* REQUIRED WORK
Return the listing below unchanged, but without pictures.

Content starts

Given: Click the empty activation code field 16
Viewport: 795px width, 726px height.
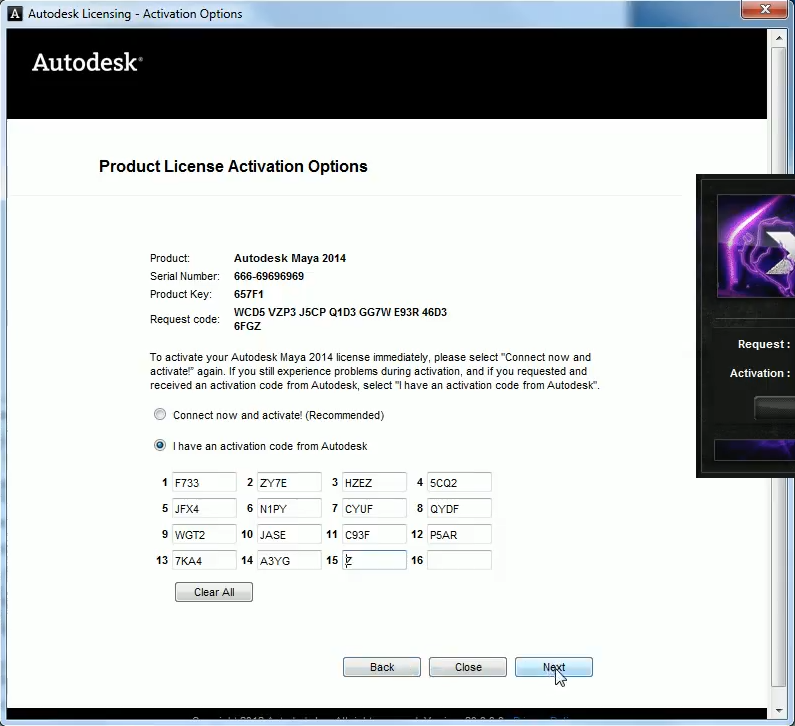Looking at the screenshot, I should tap(459, 561).
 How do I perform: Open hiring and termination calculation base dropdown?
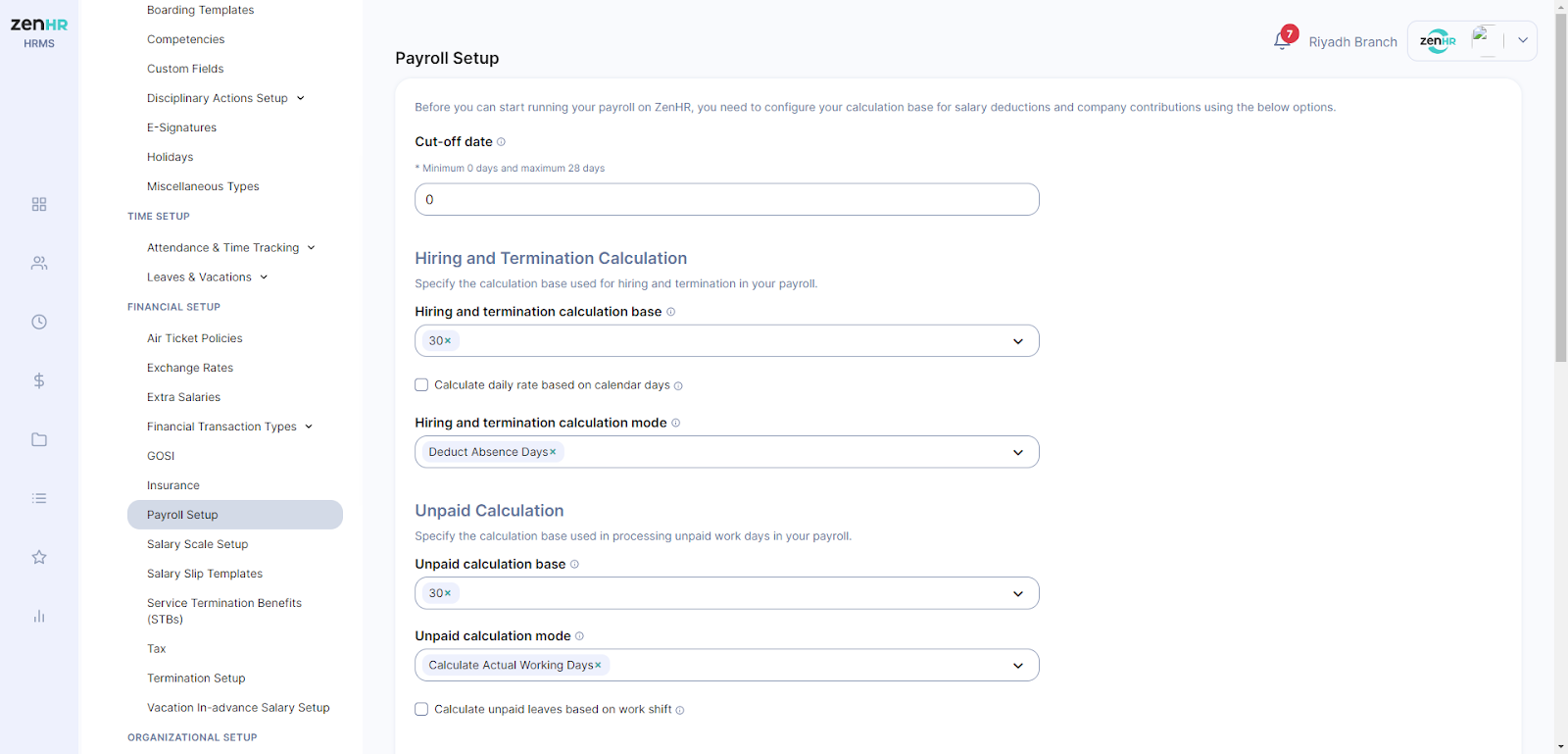point(1018,341)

Content ends

* COMPLETED TASK
Given: Click the empty activation code field 16
Viewport: 795px width, 726px height.
Looking at the screenshot, I should tap(459, 561).
 How do I perform: Open hiring and termination calculation base dropdown?
point(1018,341)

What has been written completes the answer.